Safety is built on hook points: tool output is treated as untrusted data, and blocking guardrails stop the run cleanly (a guardrail stop reason, not a crash).

PII redaction

Redacts email / SSN / credit-card / phone / IPv4 from tool output before it reaches the model or the trace, and from the final answer:

from spine_middleware import PIIRedaction

agent = Agent("openai:gpt-4o-mini", tools=tools, middleware=[PIIRedaction()])
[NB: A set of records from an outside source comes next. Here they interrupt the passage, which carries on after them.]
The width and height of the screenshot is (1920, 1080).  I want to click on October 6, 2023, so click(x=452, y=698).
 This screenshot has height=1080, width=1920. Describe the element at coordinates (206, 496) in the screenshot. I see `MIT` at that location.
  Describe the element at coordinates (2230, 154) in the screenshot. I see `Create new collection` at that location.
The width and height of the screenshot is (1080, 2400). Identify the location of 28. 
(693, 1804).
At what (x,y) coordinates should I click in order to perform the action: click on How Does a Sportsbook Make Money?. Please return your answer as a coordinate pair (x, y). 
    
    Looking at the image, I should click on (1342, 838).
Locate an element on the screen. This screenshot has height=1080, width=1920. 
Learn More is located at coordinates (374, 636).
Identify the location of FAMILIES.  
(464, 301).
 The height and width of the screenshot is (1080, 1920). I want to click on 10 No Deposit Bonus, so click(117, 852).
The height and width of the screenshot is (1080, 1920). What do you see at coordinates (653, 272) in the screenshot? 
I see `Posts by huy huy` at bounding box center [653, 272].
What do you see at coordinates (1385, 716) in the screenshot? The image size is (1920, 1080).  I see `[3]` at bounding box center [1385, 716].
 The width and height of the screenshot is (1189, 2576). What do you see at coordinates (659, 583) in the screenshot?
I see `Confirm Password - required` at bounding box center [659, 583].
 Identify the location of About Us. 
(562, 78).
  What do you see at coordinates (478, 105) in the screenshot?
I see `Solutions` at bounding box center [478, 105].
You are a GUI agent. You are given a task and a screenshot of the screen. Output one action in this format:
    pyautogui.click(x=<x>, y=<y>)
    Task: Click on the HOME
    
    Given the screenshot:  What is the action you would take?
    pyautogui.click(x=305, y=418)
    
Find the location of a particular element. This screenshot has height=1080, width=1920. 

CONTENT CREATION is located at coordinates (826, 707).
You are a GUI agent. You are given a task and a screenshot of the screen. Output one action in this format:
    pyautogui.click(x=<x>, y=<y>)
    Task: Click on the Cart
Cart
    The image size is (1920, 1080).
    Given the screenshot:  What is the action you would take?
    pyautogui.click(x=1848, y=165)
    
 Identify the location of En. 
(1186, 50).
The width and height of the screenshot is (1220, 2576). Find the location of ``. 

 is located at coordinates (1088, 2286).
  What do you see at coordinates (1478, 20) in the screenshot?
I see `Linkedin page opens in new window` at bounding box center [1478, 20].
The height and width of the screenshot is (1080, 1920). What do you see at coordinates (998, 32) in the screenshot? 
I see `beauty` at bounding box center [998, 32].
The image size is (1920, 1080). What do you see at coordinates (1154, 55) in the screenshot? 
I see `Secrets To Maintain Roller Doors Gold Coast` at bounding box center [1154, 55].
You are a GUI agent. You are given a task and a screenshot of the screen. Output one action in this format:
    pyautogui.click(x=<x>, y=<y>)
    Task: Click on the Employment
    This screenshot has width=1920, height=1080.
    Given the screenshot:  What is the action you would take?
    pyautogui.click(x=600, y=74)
Prompt-injection screening

Treats tool output as untrusted — annotate with a caution banner (default) or block on injection patterns:

from spine_middleware import PromptInjectionScreen

# annotate (default) — wrap suspicious output so the model treats it as data
PromptInjectionScreen()
# or hard-block
PromptInjectionScreen(action="block")

Content policy

Block the user input and/or the final answer on banned patterns or a custom predicate:

from spine_middleware import ContentPolicy

ContentPolicy(banned=["password", "ssn"])
ContentPolicy(validate=lambda text: len(text) < 2000)

Reliability primitives

Middleware Protects against
CircuitBreaker repeated provider failures — fail fast for a cooldown
RateLimit exceeding a call budget (token bucket)
Idempotency duplicate side effects on retries
Sandbox runaway CPU/memory in a sync tool (subprocess + rlimits)

Per-tenant budgets

Enforce a cumulative cost/token ceiling per tenant across many runs:

from spine_middleware import TenantBudget

budget = TenantBudget(max_cost_usd=10.0)
agent = Agent("openai:gpt-4o-mini", middleware=[budget], tenant_id="acme")

Sandbox scope

Sandbox is a resource sandbox (stops runaway CPU/memory/hangs), not a security jail. For genuinely untrusted code use a container or VM boundary.